*** Block opens ***

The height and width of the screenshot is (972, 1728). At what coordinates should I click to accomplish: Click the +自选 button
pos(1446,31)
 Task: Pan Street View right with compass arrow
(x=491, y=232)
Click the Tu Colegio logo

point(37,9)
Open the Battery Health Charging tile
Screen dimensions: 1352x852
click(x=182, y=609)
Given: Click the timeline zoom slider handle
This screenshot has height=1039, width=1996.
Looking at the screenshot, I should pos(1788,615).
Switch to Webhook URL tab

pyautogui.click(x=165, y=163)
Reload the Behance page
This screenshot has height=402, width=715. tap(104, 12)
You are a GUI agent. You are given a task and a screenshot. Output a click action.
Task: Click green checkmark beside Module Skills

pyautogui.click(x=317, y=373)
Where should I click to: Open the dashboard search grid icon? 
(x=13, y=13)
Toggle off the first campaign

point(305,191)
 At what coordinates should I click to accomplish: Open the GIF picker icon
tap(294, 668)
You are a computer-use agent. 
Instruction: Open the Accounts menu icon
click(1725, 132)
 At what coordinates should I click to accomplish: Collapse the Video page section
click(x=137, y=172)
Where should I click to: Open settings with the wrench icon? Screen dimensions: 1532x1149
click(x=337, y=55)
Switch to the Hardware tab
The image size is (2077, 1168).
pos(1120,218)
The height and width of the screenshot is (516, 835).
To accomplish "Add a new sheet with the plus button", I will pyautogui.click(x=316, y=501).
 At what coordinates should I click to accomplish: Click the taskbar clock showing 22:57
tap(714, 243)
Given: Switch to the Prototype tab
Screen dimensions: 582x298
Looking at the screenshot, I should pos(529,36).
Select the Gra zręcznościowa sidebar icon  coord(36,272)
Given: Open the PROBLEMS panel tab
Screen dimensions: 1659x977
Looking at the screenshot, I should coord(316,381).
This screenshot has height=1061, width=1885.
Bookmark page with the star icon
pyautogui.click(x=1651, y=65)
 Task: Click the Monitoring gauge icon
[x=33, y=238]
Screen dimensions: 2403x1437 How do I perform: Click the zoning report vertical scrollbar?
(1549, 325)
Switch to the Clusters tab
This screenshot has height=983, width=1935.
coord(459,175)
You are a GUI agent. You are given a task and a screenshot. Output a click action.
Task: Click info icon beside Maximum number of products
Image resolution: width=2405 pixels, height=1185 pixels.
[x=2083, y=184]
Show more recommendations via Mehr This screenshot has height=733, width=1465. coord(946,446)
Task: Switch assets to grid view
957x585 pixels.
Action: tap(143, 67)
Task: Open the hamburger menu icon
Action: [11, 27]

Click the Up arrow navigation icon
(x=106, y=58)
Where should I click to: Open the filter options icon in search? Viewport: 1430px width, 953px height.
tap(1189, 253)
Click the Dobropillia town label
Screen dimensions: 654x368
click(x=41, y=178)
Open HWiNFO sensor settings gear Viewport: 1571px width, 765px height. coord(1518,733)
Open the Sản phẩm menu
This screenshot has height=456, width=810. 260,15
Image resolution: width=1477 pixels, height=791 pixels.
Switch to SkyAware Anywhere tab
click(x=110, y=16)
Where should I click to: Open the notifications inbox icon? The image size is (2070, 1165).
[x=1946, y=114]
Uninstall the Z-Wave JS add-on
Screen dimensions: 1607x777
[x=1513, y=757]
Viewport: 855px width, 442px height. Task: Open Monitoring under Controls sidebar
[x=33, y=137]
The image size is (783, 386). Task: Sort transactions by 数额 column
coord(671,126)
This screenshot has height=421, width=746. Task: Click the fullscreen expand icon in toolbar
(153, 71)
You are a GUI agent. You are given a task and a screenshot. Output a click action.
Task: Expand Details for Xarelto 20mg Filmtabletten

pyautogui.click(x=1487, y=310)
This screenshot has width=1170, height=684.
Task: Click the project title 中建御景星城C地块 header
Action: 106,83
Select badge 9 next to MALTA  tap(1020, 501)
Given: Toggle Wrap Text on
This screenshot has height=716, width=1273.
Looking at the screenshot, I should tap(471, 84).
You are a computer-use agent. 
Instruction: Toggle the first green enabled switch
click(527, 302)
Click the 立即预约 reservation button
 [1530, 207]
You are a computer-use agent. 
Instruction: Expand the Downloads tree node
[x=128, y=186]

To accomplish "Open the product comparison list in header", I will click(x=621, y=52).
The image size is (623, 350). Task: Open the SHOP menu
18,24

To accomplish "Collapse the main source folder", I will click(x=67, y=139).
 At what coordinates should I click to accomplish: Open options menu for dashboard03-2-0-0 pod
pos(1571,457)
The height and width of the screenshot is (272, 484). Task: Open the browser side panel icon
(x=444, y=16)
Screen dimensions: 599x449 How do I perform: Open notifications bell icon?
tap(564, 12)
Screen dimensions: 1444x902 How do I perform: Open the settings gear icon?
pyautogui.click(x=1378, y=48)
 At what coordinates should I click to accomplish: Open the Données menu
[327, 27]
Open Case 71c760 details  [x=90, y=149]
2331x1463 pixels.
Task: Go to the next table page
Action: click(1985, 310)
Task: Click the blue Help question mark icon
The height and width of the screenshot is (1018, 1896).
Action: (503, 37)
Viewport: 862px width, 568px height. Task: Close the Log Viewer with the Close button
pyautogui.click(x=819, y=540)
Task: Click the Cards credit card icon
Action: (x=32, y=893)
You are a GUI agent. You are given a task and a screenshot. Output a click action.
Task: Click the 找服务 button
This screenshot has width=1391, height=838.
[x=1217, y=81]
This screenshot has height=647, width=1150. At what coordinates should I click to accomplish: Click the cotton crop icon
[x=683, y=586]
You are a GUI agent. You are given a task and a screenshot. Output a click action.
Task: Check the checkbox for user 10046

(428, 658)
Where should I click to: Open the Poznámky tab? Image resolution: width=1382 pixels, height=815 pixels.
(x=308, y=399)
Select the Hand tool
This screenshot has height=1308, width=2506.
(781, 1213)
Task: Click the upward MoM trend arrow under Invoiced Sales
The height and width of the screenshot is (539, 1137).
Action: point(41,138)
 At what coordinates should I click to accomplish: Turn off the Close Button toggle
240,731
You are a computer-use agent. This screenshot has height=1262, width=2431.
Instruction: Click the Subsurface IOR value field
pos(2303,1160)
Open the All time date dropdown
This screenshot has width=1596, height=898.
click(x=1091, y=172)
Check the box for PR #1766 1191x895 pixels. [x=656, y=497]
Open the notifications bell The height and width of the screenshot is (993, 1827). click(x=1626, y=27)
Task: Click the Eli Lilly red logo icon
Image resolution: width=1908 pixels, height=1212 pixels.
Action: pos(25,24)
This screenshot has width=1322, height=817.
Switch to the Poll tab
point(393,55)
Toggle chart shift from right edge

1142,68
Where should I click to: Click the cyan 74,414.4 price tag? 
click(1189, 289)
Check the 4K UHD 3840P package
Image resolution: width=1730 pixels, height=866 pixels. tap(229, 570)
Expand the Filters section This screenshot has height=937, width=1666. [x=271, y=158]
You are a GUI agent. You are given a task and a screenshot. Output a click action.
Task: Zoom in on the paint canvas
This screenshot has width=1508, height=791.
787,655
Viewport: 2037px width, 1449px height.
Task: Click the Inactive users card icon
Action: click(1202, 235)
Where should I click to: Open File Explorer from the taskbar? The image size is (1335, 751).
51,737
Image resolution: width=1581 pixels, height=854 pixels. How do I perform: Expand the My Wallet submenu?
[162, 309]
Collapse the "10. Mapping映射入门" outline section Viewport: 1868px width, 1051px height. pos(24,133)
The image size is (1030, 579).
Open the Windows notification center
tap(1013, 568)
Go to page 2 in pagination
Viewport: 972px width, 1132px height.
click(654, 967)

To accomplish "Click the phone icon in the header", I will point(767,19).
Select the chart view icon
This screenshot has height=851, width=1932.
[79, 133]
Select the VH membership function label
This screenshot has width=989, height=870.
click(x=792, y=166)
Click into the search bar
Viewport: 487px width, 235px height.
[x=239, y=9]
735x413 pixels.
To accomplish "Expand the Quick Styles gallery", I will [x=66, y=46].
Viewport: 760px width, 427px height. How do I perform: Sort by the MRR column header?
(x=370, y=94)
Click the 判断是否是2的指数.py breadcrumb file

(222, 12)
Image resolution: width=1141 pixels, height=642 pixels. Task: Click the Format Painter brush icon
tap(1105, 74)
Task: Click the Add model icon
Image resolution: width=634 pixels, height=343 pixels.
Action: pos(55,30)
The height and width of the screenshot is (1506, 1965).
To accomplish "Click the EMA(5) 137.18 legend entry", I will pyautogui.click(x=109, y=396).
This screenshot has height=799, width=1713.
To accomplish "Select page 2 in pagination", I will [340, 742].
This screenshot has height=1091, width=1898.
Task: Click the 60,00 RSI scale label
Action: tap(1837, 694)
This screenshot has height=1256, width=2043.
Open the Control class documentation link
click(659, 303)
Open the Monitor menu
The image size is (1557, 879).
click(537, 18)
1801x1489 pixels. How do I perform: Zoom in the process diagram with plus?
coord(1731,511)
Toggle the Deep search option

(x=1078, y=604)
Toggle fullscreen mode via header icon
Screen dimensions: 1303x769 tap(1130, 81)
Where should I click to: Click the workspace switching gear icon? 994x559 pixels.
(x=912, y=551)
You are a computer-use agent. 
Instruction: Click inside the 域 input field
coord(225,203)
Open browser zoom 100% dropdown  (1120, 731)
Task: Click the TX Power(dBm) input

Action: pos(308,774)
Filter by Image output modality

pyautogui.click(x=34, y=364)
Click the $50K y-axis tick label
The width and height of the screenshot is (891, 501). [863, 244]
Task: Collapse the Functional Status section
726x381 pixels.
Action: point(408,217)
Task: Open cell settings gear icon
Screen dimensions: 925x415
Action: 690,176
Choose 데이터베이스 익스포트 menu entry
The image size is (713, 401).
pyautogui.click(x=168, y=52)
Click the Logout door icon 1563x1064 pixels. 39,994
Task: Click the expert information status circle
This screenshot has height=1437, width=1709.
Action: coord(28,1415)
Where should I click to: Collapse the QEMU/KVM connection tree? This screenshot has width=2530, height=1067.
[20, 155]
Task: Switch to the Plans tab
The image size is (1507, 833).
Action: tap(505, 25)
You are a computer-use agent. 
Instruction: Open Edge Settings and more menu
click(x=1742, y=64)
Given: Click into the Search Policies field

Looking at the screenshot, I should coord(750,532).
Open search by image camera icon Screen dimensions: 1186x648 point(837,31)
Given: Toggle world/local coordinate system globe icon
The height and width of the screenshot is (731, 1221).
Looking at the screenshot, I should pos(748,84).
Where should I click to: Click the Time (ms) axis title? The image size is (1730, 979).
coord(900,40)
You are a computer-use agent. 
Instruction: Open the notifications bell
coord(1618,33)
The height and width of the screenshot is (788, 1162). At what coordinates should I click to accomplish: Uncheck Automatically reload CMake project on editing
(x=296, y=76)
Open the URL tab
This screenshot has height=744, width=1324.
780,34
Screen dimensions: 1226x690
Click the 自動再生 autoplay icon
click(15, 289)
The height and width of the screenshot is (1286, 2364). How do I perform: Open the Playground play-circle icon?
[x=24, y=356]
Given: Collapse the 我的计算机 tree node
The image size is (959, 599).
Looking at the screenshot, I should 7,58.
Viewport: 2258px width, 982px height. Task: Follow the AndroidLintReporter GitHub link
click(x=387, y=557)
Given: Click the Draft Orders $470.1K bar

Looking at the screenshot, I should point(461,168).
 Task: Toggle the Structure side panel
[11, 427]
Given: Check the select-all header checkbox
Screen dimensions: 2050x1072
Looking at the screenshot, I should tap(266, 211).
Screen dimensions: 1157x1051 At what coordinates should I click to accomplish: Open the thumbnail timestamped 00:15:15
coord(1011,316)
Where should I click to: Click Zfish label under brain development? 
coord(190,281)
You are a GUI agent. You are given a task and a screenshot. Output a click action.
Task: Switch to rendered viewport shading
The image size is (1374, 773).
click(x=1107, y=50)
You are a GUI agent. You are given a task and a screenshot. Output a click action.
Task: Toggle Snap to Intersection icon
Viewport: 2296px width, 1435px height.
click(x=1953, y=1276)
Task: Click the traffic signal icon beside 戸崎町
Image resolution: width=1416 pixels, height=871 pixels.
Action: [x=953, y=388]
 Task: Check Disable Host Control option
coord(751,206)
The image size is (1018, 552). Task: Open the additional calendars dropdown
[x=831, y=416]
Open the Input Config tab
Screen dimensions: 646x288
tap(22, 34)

*** Block closes ***

→ **Exercise description**: The lines above from the one containing "Task: Click the blue Help question mark icon" through the one containing "Expand the Filters" are to be set down exactly, and no others.

→ **Expected answer**:
Task: Click the blue Help question mark icon
The height and width of the screenshot is (1018, 1896).
Action: (503, 37)
Viewport: 862px width, 568px height. Task: Close the Log Viewer with the Close button
pyautogui.click(x=819, y=540)
Task: Click the Cards credit card icon
Action: (x=32, y=893)
You are a GUI agent. You are given a task and a screenshot. Output a click action.
Task: Click the 找服务 button
This screenshot has width=1391, height=838.
[x=1217, y=81]
This screenshot has height=647, width=1150. At what coordinates should I click to accomplish: Click the cotton crop icon
[x=683, y=586]
You are a GUI agent. You are given a task and a screenshot. Output a click action.
Task: Check the checkbox for user 10046

(428, 658)
Where should I click to: Open the Poznámky tab? Image resolution: width=1382 pixels, height=815 pixels.
(x=308, y=399)
Select the Hand tool
This screenshot has height=1308, width=2506.
(781, 1213)
Task: Click the upward MoM trend arrow under Invoiced Sales
The height and width of the screenshot is (539, 1137).
Action: point(41,138)
 At what coordinates should I click to accomplish: Turn off the Close Button toggle
240,731
You are a computer-use agent. This screenshot has height=1262, width=2431.
Instruction: Click the Subsurface IOR value field
pos(2303,1160)
Open the All time date dropdown
This screenshot has width=1596, height=898.
click(x=1091, y=172)
Check the box for PR #1766 1191x895 pixels. [x=656, y=497]
Open the notifications bell The height and width of the screenshot is (993, 1827). click(x=1626, y=27)
Task: Click the Eli Lilly red logo icon
Image resolution: width=1908 pixels, height=1212 pixels.
Action: pos(25,24)
This screenshot has width=1322, height=817.
Switch to the Poll tab
point(393,55)
Toggle chart shift from right edge

1142,68
Where should I click to: Click the cyan 74,414.4 price tag? 
click(1189, 289)
Check the 4K UHD 3840P package
Image resolution: width=1730 pixels, height=866 pixels. tap(229, 570)
Expand the Filters section This screenshot has height=937, width=1666. [x=271, y=158]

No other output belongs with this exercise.